Thank you, Mr. Howard. This movie wouldn't have been much fun without your input.
Every time he shows up on screen or interacts with the characters, there's always a funny one-liner, or a nice setup to a funny situation. He's the Barney Stinson equivalent in this movie, whether it's talking about getting laid, or snapping pictures of his cock, Howard's Quentin easily becomes the most identifiable and the most likable character, mostly because many of us know that one person who is still the fun, slightly obnoxious, free-wheelin', wise-crackin' friend you hung around when you were in your 20's. His comedic performance also adds a much needed break from all the melodramatic moments which lightens the mood on what is already a sluggish affair with the characters, but every time he exists, the movie goes back to feeling tedious and a chore to sit through.
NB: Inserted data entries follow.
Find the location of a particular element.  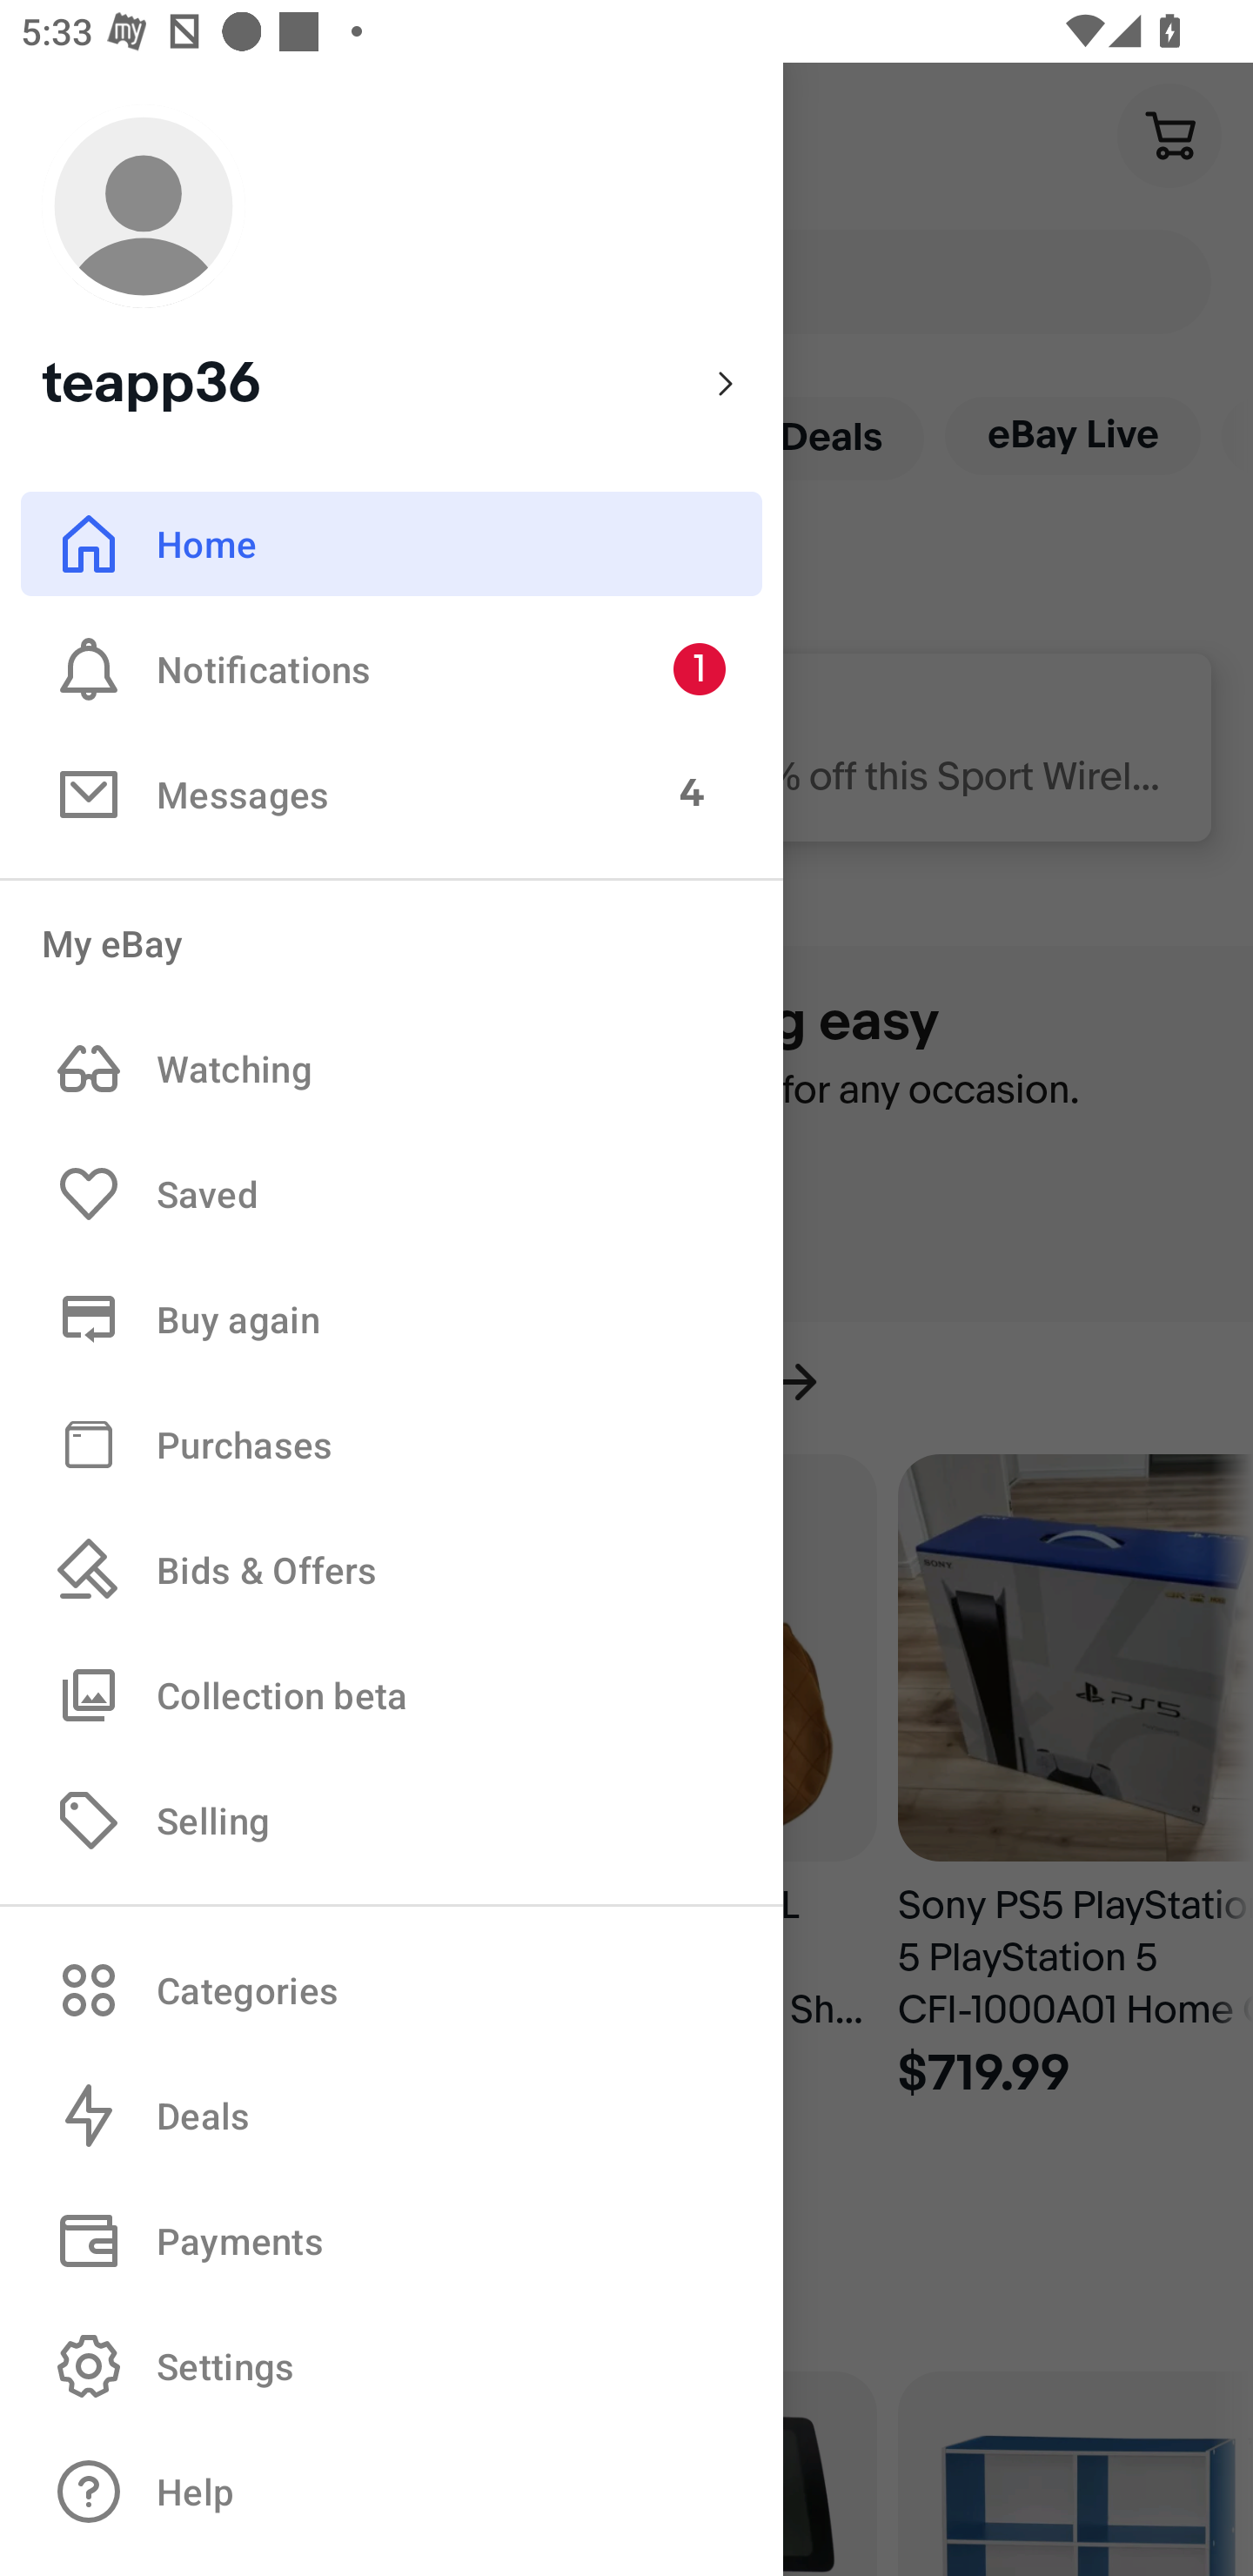

Messages 4 is located at coordinates (392, 794).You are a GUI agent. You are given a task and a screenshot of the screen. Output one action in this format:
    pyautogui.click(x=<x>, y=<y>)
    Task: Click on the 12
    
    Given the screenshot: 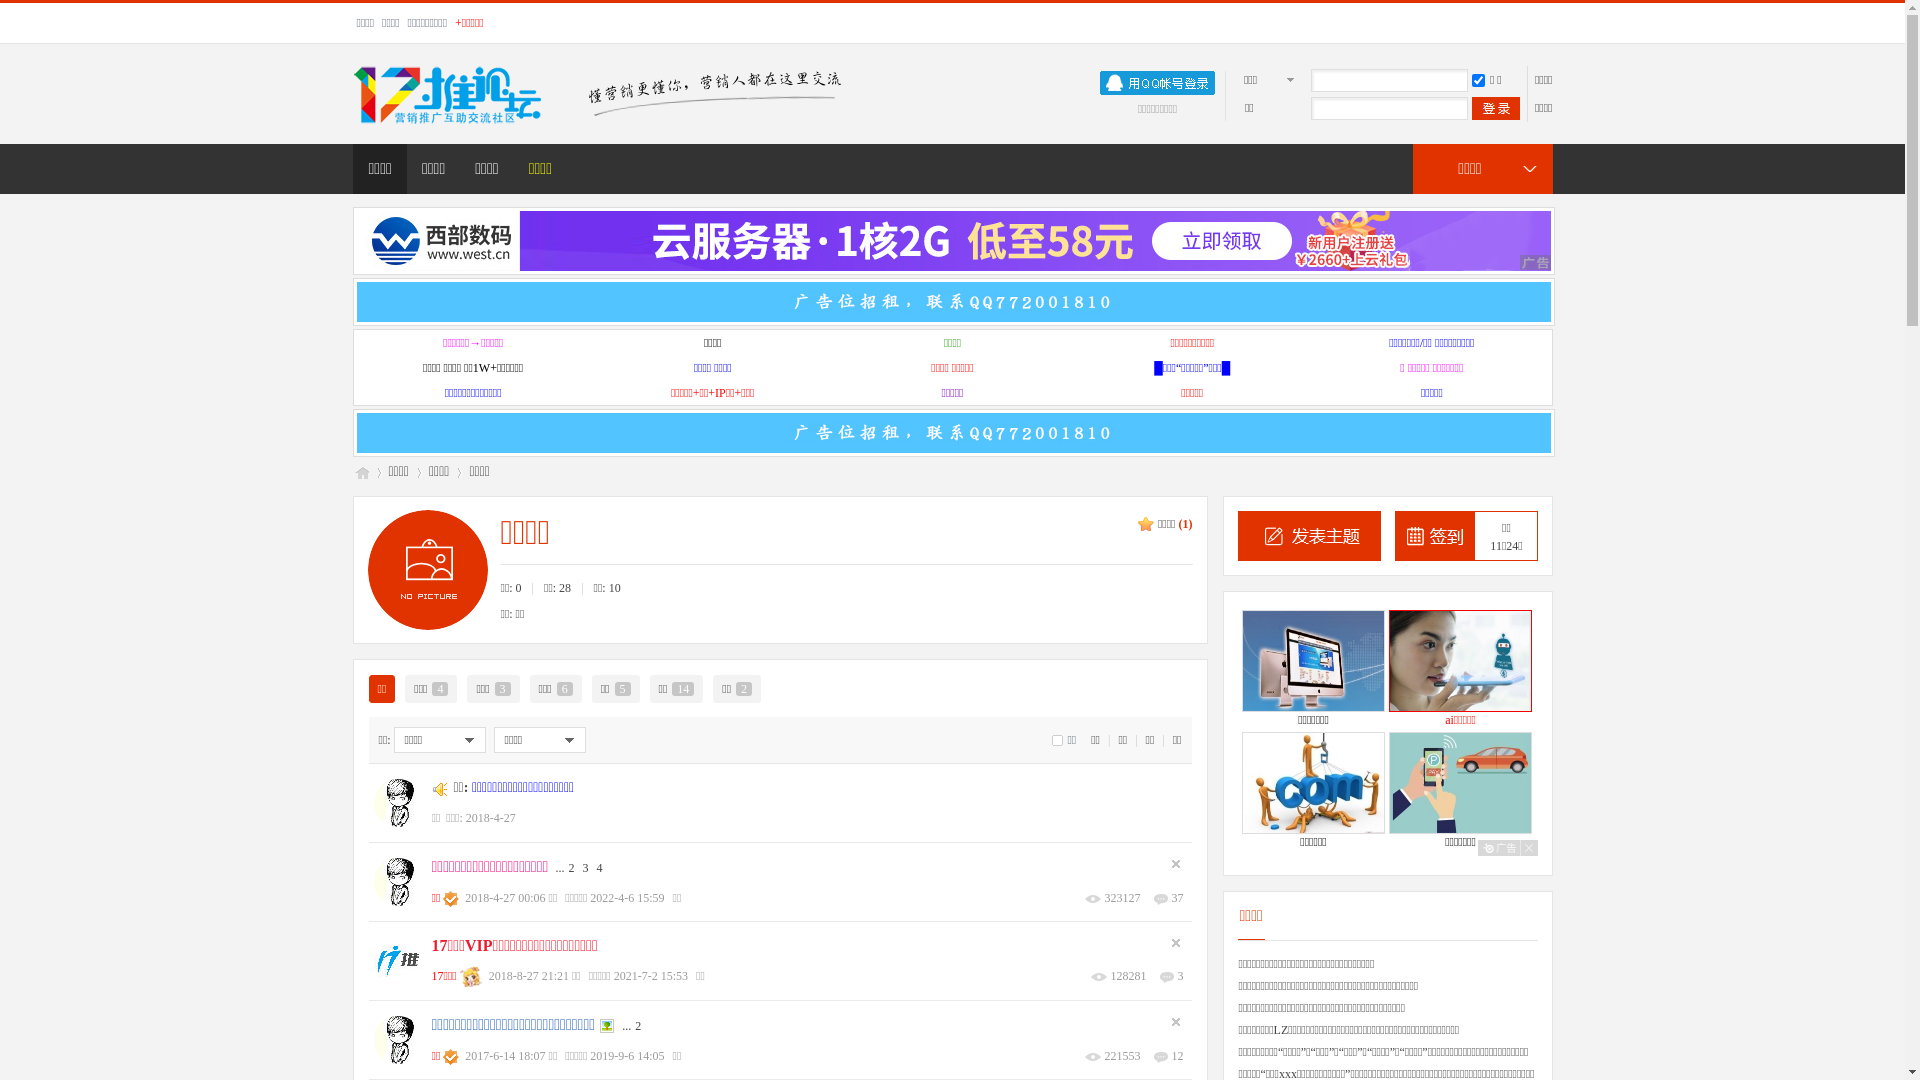 What is the action you would take?
    pyautogui.click(x=1178, y=1056)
When the filmmakers take the predictable route in a story like this and go down every avenue in order to set up the big event that will bring everyone back together, coupled with actors and actresses who are given little room to with a bland, vanilla script that hits every button as predictably as you'd expect (a major character dying, the big Christmas Day football game that holds special significance as Lance tries to break the all-time rushing yards record, the delivery of a baby, etc), and it's not much fun watching all the events unfold. That's what makes The Best Man Holiday such a letdown: we've seen this all before, and it's not even done effectively enough to make us care.